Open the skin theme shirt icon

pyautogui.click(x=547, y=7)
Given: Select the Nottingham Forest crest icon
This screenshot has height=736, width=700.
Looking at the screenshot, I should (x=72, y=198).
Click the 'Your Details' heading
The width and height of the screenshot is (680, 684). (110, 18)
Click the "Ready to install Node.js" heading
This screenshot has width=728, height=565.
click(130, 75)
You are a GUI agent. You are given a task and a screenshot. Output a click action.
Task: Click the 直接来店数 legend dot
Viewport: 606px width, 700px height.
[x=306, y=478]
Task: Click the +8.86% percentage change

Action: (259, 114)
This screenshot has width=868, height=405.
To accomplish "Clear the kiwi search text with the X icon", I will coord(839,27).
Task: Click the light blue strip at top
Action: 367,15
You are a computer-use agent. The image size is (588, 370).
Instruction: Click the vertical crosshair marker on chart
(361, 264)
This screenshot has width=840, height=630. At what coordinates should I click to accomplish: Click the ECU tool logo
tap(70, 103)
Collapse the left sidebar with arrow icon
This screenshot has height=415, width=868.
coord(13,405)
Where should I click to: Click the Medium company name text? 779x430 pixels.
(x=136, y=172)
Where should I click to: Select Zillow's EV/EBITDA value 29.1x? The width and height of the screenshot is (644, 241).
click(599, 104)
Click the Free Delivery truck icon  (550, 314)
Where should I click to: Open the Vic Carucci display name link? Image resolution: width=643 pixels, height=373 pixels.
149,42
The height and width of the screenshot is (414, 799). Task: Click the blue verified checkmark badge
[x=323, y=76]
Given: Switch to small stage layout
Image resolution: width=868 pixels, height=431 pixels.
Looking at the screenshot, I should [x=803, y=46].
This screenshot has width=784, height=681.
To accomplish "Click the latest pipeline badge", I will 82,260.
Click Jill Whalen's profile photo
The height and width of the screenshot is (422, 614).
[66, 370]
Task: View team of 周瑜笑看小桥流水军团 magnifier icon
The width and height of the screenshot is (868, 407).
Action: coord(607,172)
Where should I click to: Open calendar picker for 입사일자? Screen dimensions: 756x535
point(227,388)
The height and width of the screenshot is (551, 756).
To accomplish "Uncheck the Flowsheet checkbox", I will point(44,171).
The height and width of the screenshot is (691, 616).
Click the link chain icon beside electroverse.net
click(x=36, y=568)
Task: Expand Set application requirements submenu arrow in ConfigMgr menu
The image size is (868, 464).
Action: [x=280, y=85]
◆ ◆ ◆ ◆
◆ TASK INSTRUCTIONS
Reproduce the data shown above in its entirety, keeping each word as it is.

◆ EXPECTED OUTPUT
Open the skin theme shirt icon

pyautogui.click(x=547, y=7)
Given: Select the Nottingham Forest crest icon
This screenshot has height=736, width=700.
Looking at the screenshot, I should (x=72, y=198).
Click the 'Your Details' heading
The width and height of the screenshot is (680, 684). (110, 18)
Click the "Ready to install Node.js" heading
This screenshot has width=728, height=565.
click(130, 75)
You are a GUI agent. You are given a task and a screenshot. Output a click action.
Task: Click the 直接来店数 legend dot
Viewport: 606px width, 700px height.
[x=306, y=478]
Task: Click the +8.86% percentage change

Action: (259, 114)
This screenshot has width=868, height=405.
To accomplish "Clear the kiwi search text with the X icon", I will coord(839,27).
Task: Click the light blue strip at top
Action: 367,15
You are a computer-use agent. The image size is (588, 370).
Instruction: Click the vertical crosshair marker on chart
(361, 264)
This screenshot has width=840, height=630. At what coordinates should I click to accomplish: Click the ECU tool logo
tap(70, 103)
Collapse the left sidebar with arrow icon
This screenshot has height=415, width=868.
coord(13,405)
Where should I click to: Click the Medium company name text? 779x430 pixels.
(x=136, y=172)
Where should I click to: Select Zillow's EV/EBITDA value 29.1x? The width and height of the screenshot is (644, 241).
click(599, 104)
Click the Free Delivery truck icon  (550, 314)
Where should I click to: Open the Vic Carucci display name link? Image resolution: width=643 pixels, height=373 pixels.
149,42
The height and width of the screenshot is (414, 799). Task: Click the blue verified checkmark badge
[x=323, y=76]
Given: Switch to small stage layout
Image resolution: width=868 pixels, height=431 pixels.
Looking at the screenshot, I should [x=803, y=46].
This screenshot has width=784, height=681.
To accomplish "Click the latest pipeline badge", I will 82,260.
Click Jill Whalen's profile photo
The height and width of the screenshot is (422, 614).
[66, 370]
Task: View team of 周瑜笑看小桥流水军团 magnifier icon
The width and height of the screenshot is (868, 407).
Action: coord(607,172)
Where should I click to: Open calendar picker for 입사일자? Screen dimensions: 756x535
point(227,388)
The height and width of the screenshot is (551, 756).
To accomplish "Uncheck the Flowsheet checkbox", I will point(44,171).
The height and width of the screenshot is (691, 616).
Click the link chain icon beside electroverse.net
click(x=36, y=568)
Task: Expand Set application requirements submenu arrow in ConfigMgr menu
The image size is (868, 464).
Action: [x=280, y=85]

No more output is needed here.